David Pogue has a column today about DVDs and FBI piracy warnings:
I absolutely cannot stand those stupid warnings. So typical of the short-sighted, pigheaded, greed-driven video industry, isn’t it? . . .There is at least one such Good Guy, though a quiet one: the Criterion Collection. I don’t think I’ve ever seen a piracy warning before a Criterion film. That absence seems to me a gesture of profound respect, treating the viewer as a viewer (and good customer), not a potential thief.
I don’t understand why some movie studio doesn’t decide to become the Good Guys of the industry. Get rid of all those annoyances, all the lawyer-driven absurdities, and market the heck out of it.
I wrote to Jon Mulvaney at Criterion this past summer to ask about this matter.
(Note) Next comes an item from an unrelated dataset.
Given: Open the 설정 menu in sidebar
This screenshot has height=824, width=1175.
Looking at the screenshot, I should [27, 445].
No reply. Without watching every Criterion release (not a bad idea), it’s impossible to know if no-warning-before-film is a blanket policy. If anyone at Criterion sees this post, and wants to comment, I’d welcome their words.
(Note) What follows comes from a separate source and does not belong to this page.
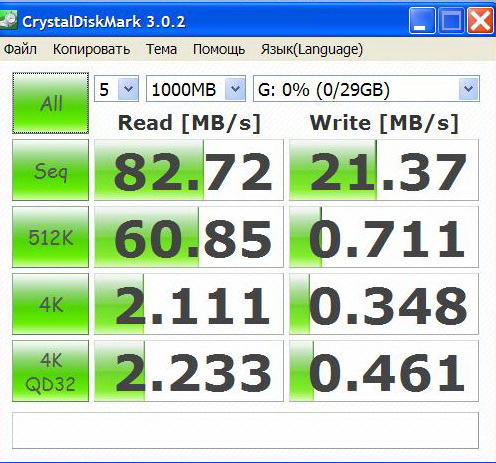The height and width of the screenshot is (463, 496).
Task: Open the G: drive selection dropdown
Action: coord(366,89)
David Pogue is right. These warnings are really stupid but he should watch one of these German DVDs that contain a special trailer (so to speak). In that trailer, a woman and a child are singing "Happy Birthday" in front of, which turns out, a prison where the husband and father is doing time for illegal copying. Incomprehensible!
ReplyDeleteI am a very happy happy owner of several Criterion DVDs, and I can't remember seeing the FBI warning on them. One more reason to buy their DVDs!